German energy industry says EU green hydrogen rulebook could prevent scale-up
Clean Energy Wire
The criteria proposed by the EU Commission on renewable power used to produce green hydrogen are too strict and could “considerably slow down or even prevent the emergence of a liquid hydrogen market,” Germany’s energy industry has warned. “It is understandable that the EU Commission wants to ensure that the increasing demand for renewable electricity for the production of hydrogen is accompanied by the expansion of corresponding generation capacities. But in doing so, it must not lose sight of the goal of a rapid market ramp-up,” said Kerstin Andreae, head of energy industry association BDEW. “Hydrogen produced with renewables must be available as quickly as possible, in as large quantities as possible and as cheaply as possible - also in order to become independent of Russian energy imports as quickly as possible.”

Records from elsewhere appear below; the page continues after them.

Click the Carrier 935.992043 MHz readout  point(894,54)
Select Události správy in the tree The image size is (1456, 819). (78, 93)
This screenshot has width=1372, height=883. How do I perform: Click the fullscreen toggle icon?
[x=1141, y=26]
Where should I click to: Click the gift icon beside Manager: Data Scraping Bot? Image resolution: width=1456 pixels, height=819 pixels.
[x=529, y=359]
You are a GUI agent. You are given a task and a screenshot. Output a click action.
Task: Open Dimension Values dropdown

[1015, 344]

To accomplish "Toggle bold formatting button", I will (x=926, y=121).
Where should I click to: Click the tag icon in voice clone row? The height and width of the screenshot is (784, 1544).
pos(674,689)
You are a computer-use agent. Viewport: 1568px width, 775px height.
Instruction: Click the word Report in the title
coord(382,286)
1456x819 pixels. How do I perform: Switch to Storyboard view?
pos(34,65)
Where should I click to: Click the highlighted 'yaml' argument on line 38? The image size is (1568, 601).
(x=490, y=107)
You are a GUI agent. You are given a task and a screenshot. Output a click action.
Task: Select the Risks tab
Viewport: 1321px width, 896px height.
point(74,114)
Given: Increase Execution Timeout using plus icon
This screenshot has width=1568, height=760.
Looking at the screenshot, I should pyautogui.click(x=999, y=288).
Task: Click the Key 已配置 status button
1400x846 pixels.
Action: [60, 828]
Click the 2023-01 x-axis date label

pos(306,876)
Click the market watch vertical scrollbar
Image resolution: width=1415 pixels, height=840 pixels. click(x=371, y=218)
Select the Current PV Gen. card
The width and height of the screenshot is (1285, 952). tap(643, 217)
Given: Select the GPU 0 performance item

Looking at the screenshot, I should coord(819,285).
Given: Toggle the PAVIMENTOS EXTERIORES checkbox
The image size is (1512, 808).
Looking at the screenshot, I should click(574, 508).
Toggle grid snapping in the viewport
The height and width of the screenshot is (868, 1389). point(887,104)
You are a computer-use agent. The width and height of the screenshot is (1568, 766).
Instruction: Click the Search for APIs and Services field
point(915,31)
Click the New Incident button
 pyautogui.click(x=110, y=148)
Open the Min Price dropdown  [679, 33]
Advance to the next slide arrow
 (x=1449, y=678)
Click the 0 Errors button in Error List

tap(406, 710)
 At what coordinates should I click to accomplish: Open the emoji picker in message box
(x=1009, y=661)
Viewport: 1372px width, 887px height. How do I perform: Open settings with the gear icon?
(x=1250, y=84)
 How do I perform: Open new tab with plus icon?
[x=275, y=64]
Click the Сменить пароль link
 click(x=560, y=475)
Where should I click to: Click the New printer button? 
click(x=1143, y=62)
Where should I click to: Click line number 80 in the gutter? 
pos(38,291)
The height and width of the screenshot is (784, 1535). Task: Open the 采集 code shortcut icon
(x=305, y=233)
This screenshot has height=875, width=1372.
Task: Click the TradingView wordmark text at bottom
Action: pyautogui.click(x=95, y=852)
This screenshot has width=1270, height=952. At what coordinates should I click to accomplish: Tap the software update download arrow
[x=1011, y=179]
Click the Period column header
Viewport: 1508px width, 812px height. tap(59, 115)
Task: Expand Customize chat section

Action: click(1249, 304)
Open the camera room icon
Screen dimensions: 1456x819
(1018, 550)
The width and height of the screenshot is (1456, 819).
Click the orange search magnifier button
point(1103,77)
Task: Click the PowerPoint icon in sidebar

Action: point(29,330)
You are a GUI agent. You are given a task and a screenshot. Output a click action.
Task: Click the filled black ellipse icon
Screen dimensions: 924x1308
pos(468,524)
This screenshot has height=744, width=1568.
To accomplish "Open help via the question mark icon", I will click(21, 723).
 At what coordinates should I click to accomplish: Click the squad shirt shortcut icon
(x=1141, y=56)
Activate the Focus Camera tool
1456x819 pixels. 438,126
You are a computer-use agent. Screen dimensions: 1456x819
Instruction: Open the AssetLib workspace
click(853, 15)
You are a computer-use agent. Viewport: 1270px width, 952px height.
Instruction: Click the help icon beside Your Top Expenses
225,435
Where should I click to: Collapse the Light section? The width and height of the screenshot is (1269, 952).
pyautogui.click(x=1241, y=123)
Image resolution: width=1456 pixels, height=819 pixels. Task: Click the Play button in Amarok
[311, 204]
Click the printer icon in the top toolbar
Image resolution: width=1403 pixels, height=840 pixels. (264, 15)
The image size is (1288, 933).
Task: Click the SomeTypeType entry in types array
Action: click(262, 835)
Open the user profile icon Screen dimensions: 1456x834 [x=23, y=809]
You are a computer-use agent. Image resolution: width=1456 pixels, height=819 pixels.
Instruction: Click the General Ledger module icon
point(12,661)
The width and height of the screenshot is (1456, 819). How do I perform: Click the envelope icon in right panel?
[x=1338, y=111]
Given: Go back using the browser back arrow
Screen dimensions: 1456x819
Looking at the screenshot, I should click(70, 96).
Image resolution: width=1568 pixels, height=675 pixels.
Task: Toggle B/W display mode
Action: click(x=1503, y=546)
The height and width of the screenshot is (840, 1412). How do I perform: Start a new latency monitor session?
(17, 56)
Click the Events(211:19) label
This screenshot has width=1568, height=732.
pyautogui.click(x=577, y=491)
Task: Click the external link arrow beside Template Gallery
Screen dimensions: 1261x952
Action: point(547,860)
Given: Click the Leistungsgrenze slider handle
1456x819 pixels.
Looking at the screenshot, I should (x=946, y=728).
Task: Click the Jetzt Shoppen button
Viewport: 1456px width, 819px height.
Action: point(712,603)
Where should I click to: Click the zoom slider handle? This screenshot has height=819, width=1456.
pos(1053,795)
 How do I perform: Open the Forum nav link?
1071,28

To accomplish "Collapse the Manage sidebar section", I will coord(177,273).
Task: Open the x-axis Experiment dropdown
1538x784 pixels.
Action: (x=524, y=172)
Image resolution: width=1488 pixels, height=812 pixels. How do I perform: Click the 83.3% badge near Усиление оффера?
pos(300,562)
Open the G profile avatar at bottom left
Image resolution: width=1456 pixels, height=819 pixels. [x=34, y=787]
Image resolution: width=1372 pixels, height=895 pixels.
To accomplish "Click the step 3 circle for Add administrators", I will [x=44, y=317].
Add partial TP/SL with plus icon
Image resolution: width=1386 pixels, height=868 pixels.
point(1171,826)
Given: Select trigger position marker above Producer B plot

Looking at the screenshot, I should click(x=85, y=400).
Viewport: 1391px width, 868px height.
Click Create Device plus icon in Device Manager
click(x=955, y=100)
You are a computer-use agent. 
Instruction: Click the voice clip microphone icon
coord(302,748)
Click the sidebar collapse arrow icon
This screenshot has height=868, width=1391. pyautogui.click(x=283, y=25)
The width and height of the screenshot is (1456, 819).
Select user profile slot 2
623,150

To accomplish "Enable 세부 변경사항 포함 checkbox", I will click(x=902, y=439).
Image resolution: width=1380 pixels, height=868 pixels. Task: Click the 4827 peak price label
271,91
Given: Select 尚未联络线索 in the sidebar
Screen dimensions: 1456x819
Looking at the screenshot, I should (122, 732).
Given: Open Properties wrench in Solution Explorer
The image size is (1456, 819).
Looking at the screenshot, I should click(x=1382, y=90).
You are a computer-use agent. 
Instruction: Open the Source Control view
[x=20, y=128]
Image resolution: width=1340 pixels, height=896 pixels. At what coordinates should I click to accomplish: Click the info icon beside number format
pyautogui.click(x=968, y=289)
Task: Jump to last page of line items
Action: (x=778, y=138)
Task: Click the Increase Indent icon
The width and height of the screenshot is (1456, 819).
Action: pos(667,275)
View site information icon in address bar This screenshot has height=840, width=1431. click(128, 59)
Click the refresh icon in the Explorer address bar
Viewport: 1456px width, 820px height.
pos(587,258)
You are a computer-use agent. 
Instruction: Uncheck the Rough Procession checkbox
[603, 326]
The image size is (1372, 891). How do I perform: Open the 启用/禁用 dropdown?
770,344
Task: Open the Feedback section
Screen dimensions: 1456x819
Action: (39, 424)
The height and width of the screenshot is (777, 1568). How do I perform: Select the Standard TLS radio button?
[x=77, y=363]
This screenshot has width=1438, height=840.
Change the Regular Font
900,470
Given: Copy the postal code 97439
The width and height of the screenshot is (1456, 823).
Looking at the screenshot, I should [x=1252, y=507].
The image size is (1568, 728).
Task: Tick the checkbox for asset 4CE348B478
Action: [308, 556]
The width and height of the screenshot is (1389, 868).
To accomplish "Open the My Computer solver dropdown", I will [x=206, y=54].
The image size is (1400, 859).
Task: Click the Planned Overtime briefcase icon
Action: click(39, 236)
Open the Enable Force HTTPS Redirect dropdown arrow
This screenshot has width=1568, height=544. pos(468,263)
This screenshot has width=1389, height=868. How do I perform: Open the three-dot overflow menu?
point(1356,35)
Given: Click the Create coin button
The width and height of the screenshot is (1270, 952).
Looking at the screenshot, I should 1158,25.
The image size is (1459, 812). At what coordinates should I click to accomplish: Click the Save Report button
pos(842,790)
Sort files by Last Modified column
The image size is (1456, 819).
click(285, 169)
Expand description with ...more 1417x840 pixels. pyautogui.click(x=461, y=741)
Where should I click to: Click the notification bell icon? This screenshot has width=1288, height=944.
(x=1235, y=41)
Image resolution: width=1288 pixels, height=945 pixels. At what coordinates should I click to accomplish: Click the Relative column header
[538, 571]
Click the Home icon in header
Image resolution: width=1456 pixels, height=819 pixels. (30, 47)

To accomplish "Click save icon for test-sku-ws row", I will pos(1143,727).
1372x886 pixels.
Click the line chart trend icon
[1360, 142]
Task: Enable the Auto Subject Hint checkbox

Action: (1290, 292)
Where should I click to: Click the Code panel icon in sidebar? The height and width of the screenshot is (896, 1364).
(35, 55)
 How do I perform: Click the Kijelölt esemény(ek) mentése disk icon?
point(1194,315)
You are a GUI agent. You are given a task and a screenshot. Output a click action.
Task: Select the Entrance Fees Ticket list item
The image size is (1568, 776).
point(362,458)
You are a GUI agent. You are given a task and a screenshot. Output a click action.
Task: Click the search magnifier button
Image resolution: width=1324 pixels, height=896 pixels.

Andreae said it is incomprehensible that the Commission wants to apply a multitude of new criteria that are difficult to fulfill, given that origin guarantees already are a proven system to ensure that only renewable power is used. “One of these criteria is that only renewable plants that start operation within 36 months before commissioning of the electrolyser may be used for the production of renewable hydrogen. In our view, this criterion is unnecessary,” Andreae said, adding that national renewables expansion plans should take into account additional demand from electrolysers instead. The lobby group also said the requirement that the electricity for hydrogen production is used within one hour of generation is counterproductive as it prevents full electrolyser utilisation, leading to higher costs. “The hydrogen ramp-up must not be slowed down before it even picks up speed. Pragmatism is therefore called for,” Andreae said.
The EU Commission’s proposals for green hydrogen standards form part of the REPowerEU energy package presented last week to wean Europe off Russian energy.